Une fois de plus, il siéra de constater quel brillant génie anime les cerveaux de ces officiers, de ces administrateurs, de ces docteurs contraints à tous les miracles par les nécessités de la conquête, par le manque quotidien de tout, par l’absurde indifférence du Parlement pour notre Carthage. Nos tirailleurs soudanais sont tellement accoutumés à voir leurs chefs se tirer d’embarras par magie, qu’ils répondent, aux momens difficiles : « Moi peux pas ; mais toi, lieutenant, débrouille toujours ; y a ça bon ! » Et il semble vraiment que ce soit là l’opinion de toute l’Afrique devant les prodiges accomplis par les quelques poignées de stoïques au cœur romain.

Après le colonel Roulet, de qui les Parisiens connaissent l’éloquence et l’heureux savoir, c’est le colonel Sadorge qui préside aux destins de Tombouctou avec la collaboration de M. l’administrateur Vadier. Portant sa gloire de soldat célèbre, en toute modestie, le colonel ne laisse passer, sous la moustache épaisse, que des paroles exemplaires. Très simple, il préfère que ceux de son entourage brillent, qu’ils content leurs exploits de chasseurs ou de guerriers, qu’ils dissertent avec maîtrise sur les sujets de leur compétence. Il semble dire : « Voilà comme ils sont, et comme j’aime qu’ils soient. » Un chef conscient de son mérite n’a point à paraître lui-même. On juge de sa maîtrise d’après les talens qu’il a su rassembler, guider, ou qu’il laisse librement s’épanouir.
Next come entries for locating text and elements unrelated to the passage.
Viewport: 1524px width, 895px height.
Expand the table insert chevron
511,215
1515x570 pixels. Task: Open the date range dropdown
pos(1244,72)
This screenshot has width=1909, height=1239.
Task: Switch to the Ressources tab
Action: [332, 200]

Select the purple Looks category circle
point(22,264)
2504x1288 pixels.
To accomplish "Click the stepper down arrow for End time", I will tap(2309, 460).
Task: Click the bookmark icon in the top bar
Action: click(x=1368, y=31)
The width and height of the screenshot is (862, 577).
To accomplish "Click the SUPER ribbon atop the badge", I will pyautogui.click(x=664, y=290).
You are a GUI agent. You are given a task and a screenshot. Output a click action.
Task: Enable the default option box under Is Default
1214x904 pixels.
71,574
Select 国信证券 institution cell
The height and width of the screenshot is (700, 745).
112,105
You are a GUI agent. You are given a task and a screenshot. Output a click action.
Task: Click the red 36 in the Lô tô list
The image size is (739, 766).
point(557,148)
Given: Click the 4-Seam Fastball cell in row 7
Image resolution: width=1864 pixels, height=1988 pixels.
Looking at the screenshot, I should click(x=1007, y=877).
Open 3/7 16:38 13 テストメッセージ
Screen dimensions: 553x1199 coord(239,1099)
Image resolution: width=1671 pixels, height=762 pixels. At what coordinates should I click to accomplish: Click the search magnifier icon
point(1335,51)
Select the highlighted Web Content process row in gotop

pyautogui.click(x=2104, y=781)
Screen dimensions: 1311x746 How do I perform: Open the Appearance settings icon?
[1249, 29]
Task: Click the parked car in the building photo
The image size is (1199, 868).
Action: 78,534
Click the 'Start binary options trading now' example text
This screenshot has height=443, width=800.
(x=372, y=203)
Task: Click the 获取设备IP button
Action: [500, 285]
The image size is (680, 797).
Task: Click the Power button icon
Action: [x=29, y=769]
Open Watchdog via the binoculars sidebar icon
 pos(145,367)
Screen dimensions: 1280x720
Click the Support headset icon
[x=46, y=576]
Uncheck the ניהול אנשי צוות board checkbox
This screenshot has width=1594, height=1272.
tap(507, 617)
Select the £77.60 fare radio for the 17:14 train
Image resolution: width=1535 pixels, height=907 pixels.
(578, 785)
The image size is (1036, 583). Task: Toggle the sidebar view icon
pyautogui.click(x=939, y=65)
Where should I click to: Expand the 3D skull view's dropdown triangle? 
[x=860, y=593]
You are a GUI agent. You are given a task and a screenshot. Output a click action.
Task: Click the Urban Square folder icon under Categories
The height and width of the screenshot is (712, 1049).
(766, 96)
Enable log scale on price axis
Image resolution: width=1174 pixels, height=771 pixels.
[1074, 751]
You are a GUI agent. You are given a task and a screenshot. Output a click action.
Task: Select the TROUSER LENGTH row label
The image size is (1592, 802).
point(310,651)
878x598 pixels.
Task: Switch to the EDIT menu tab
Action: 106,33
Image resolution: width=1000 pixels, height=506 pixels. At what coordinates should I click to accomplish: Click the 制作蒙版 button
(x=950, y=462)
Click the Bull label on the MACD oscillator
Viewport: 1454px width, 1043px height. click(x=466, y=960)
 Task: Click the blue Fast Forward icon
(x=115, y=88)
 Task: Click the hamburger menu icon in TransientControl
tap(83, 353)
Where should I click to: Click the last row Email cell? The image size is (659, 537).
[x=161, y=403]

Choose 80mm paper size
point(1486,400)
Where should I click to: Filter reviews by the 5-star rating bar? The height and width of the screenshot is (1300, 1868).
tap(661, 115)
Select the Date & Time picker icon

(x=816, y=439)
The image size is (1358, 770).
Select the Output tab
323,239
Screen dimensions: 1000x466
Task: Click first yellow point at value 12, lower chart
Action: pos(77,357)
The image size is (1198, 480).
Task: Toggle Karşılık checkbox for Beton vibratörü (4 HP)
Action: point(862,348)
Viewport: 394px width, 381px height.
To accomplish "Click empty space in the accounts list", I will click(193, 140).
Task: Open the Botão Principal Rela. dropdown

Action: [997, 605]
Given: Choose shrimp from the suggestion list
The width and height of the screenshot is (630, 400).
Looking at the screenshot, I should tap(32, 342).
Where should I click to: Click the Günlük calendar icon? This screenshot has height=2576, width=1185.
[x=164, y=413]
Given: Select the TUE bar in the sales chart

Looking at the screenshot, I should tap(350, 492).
Voici l’un de ces hommes. C’est un très beau garçon à cheveux d’or. Son képi a le bandeau bleu-ciel des spahis. Cet Apollon organisateur se propose la formation d’un goum auxiliaire parmi les gens de Oualata, la cité récemment conquise, la ville aux inestimables manuscrits du XIIIe siècle que M. Bonnel de Mézières a recueillis, que M. Delafosse et son beau-père traduisent, commentent, source d’une histoire prochaine. Ce lieutenant explique passionnément son dessein. Seul, ou presque, dans ces lieux, parmi les campemens de nomades, il ira trouver chacun des meilleurs. Il lui dira qu’il faut aimer notre œuvre de civilisation, s’armer, combattre, mourir pour elle. Et plus. S’astreindre à la discipline des Latins, à la probité française.